* TRECHO APRESENTADO:
O indianismo toma aí um lugar prevalente. Surgido no final do século
18, energizou-se com o romantismo e o Império para adentrar no século
20, atualizado pelos modernistas e pelo Estado Novo.
É mais do que uma corrente artística ou literária, é um modo de sentir-se
brasileiro, uma parte de nossa identidade.
A ele, mas numa ordem subalterna, vincula-se o outro mito, das três
raças que se fundem numa vibração nacional desde, elo menos, o século
17, desde a batalha de Guararapes e a expulsão dos holandeses. Brancos
e negros,entretanto, por razões não muito difíceis de intuir, permanecem
em segundo plano.
O antepassado verdadeiro, é o índio, superior ao negro porque autóctone,
porque livre nas matas, e injetando na mestiçagem com o branco, o
sangue de uma especificidade, que nos diferencia dos europeus. Martim
e Iracema unem-se no romance de Alencar como João Ramalho unia-se
a Bartira nos primórdios da história brasileira. Tudo isso é pura
ficção, naturalmente. Mas as ficções tornam-se verdades quando acreditamos
nelas. O século 19 brasileiro não cessa de fabricar essas ficções
mais verdadeiras que qualquer verdade. A um tal ponto, que elas formam
um véu muito espesso.

* TAREFAS PROPOSTAS:
**1.** Transcreva, no trecho sobre o indianismo, a parte que vai de "A ele, mas numa" a "em segundo plano.".
**2.** No trecho sobre o indianismo, quais personagens se unem no romance de Alencar?

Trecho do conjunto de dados
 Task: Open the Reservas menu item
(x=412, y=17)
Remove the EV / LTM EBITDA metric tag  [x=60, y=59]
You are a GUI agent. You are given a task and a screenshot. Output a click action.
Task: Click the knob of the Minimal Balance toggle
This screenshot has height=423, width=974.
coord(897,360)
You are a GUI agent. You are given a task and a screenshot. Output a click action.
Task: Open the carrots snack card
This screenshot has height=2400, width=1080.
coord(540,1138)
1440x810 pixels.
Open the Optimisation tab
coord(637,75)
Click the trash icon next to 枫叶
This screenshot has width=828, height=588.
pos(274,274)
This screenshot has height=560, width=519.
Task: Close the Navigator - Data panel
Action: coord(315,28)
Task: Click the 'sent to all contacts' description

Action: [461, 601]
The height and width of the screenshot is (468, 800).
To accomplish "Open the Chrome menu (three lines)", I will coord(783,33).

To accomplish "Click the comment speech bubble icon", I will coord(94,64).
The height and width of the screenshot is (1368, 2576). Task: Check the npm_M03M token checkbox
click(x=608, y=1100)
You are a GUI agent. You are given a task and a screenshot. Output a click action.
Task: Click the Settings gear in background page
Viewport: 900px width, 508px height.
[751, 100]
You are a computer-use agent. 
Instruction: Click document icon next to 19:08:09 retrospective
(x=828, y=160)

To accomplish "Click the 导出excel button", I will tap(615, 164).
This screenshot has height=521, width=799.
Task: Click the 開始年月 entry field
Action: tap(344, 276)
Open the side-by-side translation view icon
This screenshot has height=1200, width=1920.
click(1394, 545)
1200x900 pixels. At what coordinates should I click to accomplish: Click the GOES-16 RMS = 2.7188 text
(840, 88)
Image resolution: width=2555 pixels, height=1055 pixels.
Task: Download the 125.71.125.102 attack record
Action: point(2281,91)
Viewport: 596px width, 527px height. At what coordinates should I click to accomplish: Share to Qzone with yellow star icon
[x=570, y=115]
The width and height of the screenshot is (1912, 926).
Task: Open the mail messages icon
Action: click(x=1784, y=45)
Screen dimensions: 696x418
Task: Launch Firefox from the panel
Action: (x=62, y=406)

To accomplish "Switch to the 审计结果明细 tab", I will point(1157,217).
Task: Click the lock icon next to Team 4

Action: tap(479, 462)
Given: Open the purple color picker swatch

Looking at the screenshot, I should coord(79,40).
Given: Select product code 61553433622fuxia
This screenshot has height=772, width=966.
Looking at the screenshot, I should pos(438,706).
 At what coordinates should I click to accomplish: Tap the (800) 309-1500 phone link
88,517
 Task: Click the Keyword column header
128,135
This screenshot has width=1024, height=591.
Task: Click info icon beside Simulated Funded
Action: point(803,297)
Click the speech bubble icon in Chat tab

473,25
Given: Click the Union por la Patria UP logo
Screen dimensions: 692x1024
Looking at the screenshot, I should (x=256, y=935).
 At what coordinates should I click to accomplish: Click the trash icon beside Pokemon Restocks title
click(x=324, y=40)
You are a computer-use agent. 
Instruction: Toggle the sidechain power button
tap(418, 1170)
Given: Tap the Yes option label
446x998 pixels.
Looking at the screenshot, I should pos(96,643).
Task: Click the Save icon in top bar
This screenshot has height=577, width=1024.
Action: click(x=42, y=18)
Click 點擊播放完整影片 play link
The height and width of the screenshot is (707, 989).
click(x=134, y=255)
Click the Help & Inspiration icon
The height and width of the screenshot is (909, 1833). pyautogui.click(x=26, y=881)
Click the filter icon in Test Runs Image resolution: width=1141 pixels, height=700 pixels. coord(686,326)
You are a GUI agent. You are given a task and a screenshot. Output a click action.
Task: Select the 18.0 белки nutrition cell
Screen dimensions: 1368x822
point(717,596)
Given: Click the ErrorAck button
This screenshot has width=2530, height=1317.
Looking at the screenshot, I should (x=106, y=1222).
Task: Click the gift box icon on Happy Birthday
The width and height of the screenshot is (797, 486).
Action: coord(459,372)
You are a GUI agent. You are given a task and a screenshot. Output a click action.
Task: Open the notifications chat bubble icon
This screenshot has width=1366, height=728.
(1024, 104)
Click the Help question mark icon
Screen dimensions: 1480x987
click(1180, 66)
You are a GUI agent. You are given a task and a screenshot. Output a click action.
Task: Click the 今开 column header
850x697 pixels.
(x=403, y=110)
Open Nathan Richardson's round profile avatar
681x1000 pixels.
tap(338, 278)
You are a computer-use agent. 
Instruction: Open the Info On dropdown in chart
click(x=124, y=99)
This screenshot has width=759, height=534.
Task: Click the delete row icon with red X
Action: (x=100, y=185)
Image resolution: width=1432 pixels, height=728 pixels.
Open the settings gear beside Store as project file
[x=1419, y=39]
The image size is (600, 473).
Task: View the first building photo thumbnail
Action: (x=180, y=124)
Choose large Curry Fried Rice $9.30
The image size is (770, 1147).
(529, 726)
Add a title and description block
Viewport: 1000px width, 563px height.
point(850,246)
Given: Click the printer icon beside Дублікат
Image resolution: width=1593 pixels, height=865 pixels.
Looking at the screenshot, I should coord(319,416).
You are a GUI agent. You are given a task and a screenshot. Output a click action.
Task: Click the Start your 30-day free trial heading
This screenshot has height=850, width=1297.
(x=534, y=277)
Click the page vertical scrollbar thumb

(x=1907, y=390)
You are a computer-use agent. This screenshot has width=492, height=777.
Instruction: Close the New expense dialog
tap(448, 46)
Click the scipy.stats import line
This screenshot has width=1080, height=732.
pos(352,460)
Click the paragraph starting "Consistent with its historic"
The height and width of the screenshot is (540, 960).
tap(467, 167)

* RESPOSTAS POR TAREFA:
**1.**
A ele, mas numa ordem subalterna, vincula-se o outro mito, das três
raças que se fundem numa vibração nacional desde, elo menos, o século
17, desde a batalha de Guararapes e a expulsão dos holandeses. Brancos
e negros,entretanto, por razões não muito difíceis de intuir, permanecem
em segundo plano.

**2.** Martim e Iracema.